◆ **REQUEST**:
Can you rewrite all of the records below, replacing "agent" with "assistant" and changing nothing else, and leave the pictures out of your answer?

◆ **GIVEN DATA**:

——————

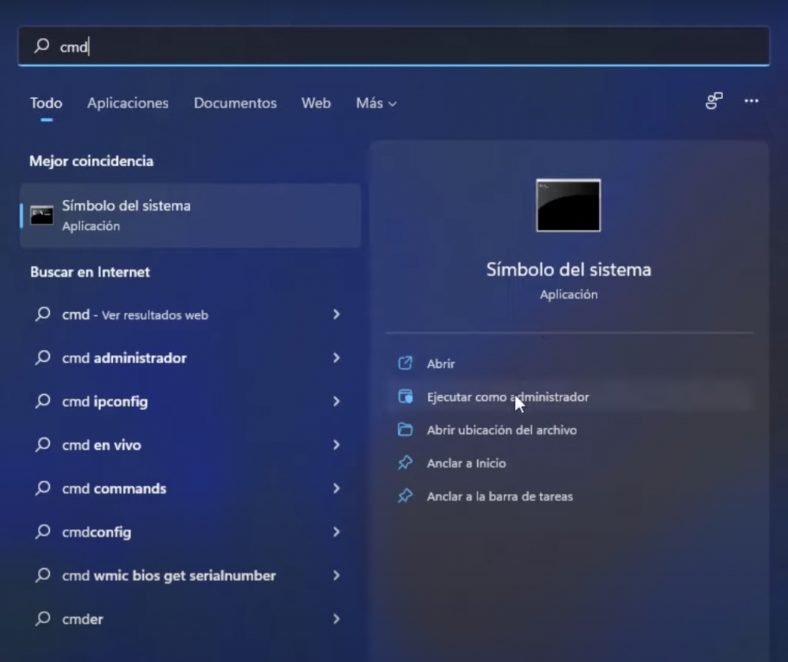Click the magnifier icon in search box
This screenshot has width=788, height=662.
click(x=42, y=46)
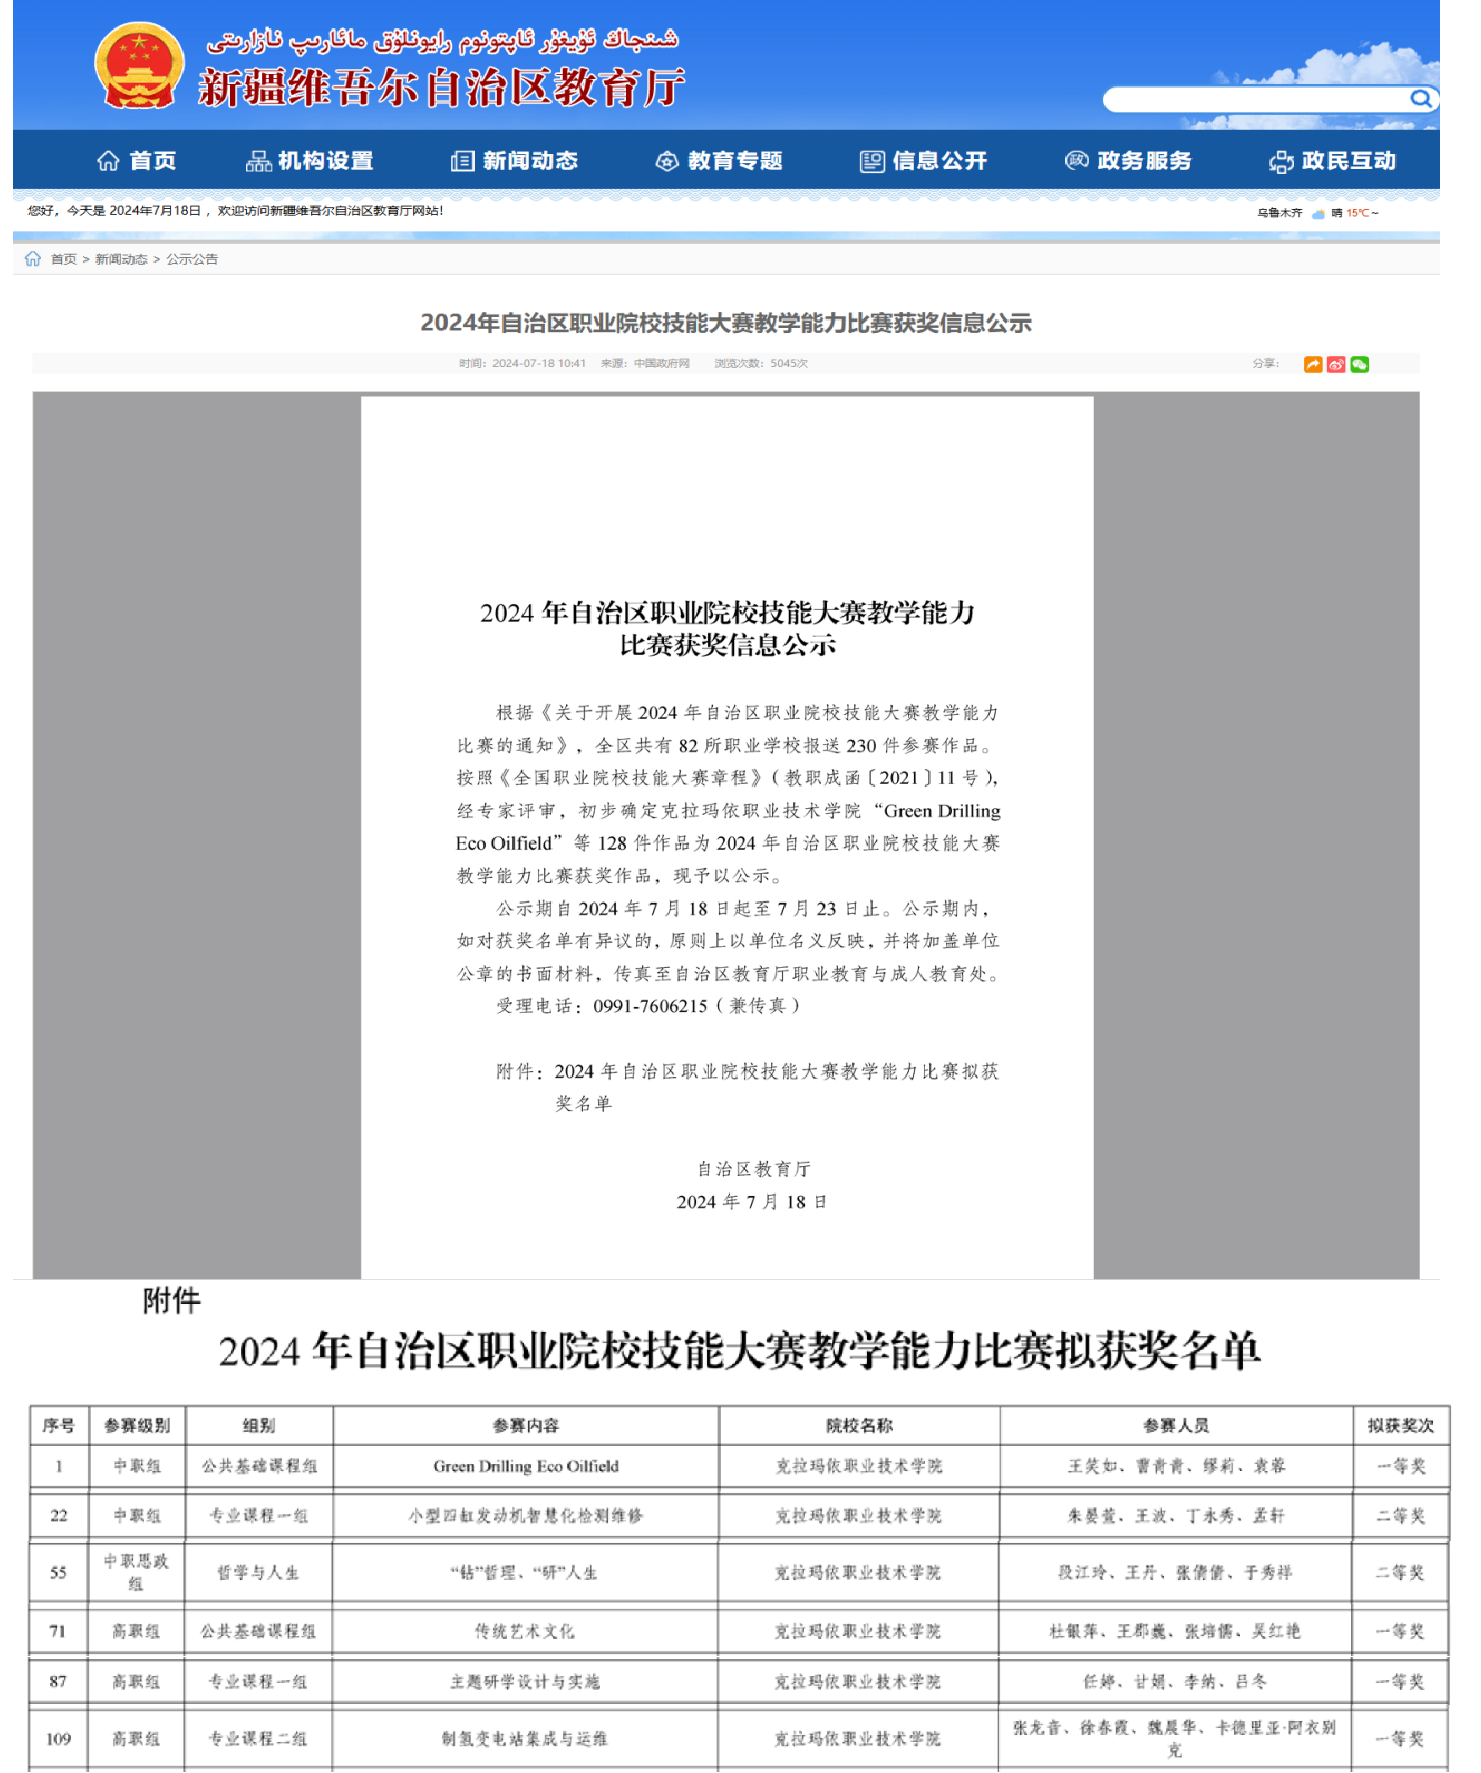This screenshot has width=1481, height=1773.
Task: Share the article via WeChat icon
Action: point(1359,365)
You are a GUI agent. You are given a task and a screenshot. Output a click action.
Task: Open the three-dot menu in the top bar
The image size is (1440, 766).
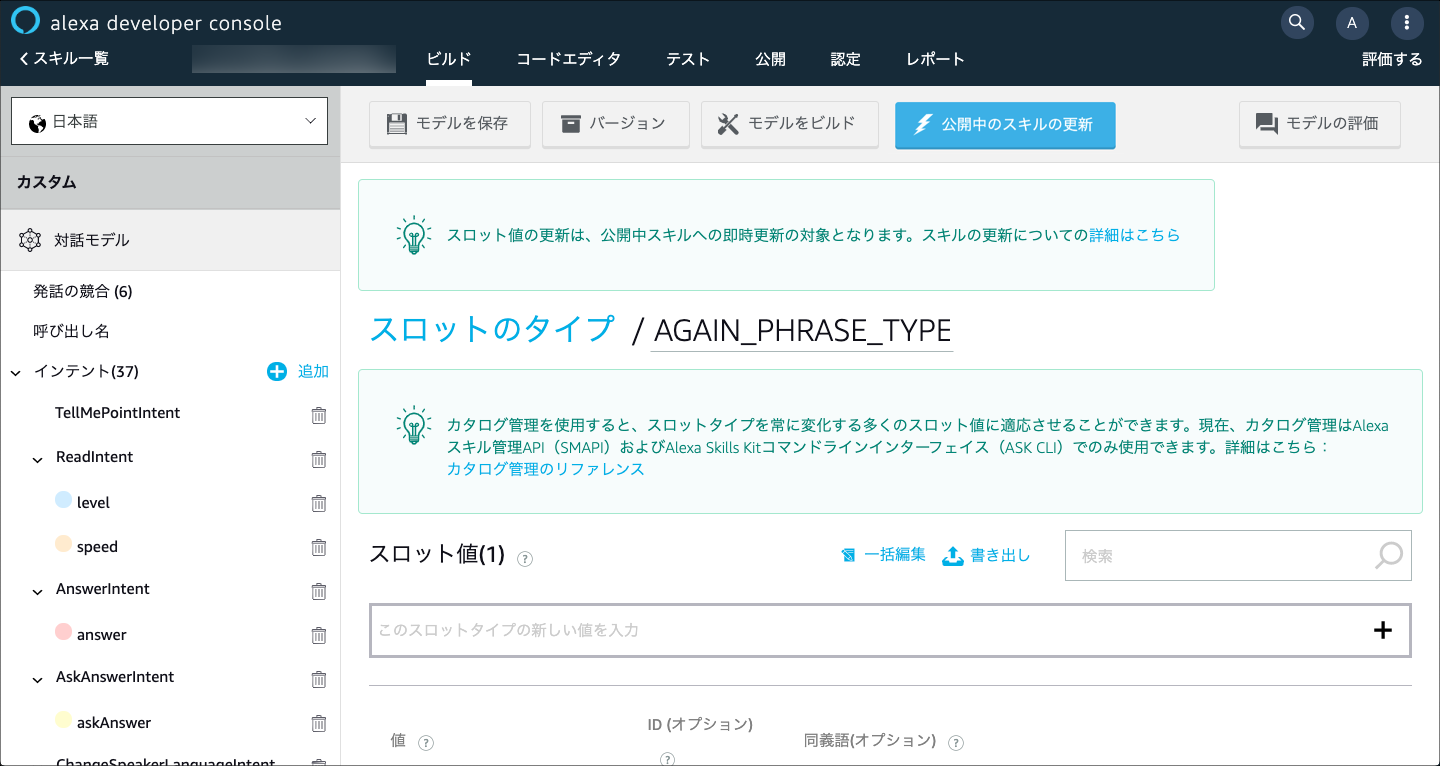(x=1407, y=22)
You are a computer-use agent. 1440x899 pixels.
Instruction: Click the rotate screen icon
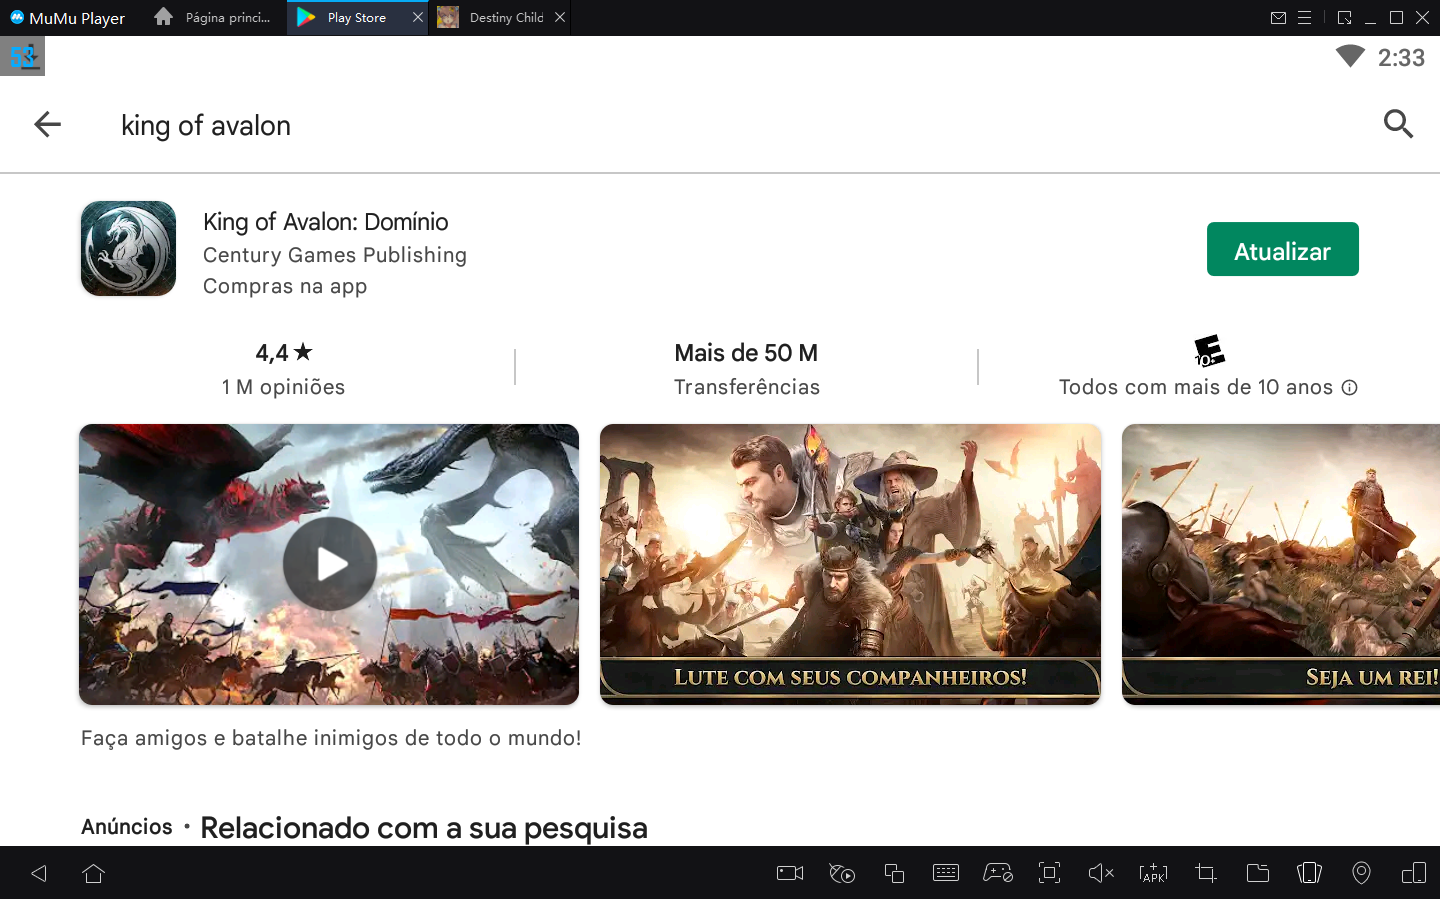(1413, 873)
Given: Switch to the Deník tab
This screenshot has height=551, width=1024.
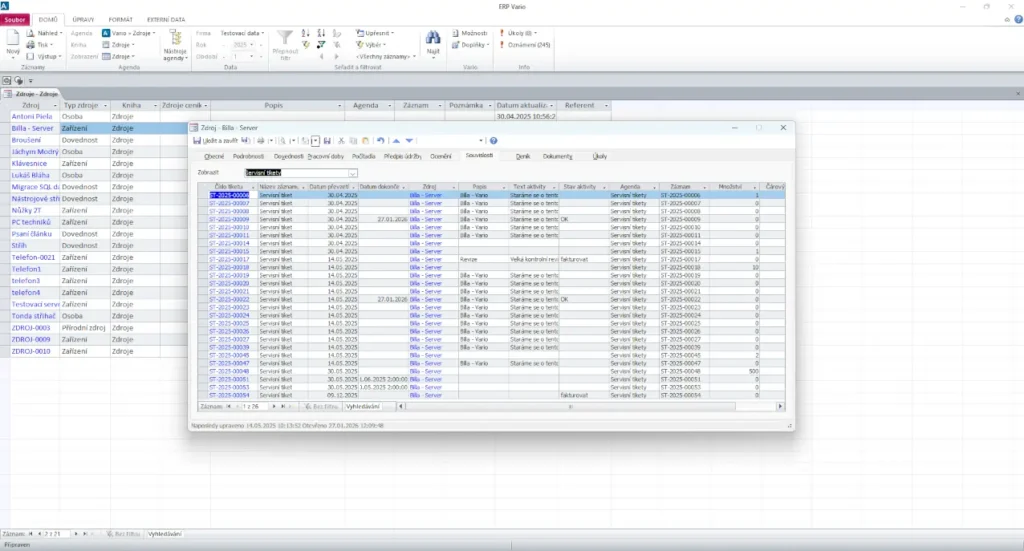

——————

◆ **RESULT FOR THIS TASK**:
Click the magnifier icon in search box
This screenshot has width=788, height=662.
click(x=42, y=46)
This screenshot has width=1481, height=1773.
Task: Share the article via WeChat icon
Action: point(1359,365)
You are a GUI assistant. You are given a task and a screenshot. Output a click action.
Task: Open the three-dot menu in the top bar
The image size is (1440, 766).
(x=1407, y=22)
You are a computer-use assistant. 1440x899 pixels.
Instruction: Click the rotate screen icon
(1413, 873)
Given: Switch to the Deník tab
This screenshot has height=551, width=1024.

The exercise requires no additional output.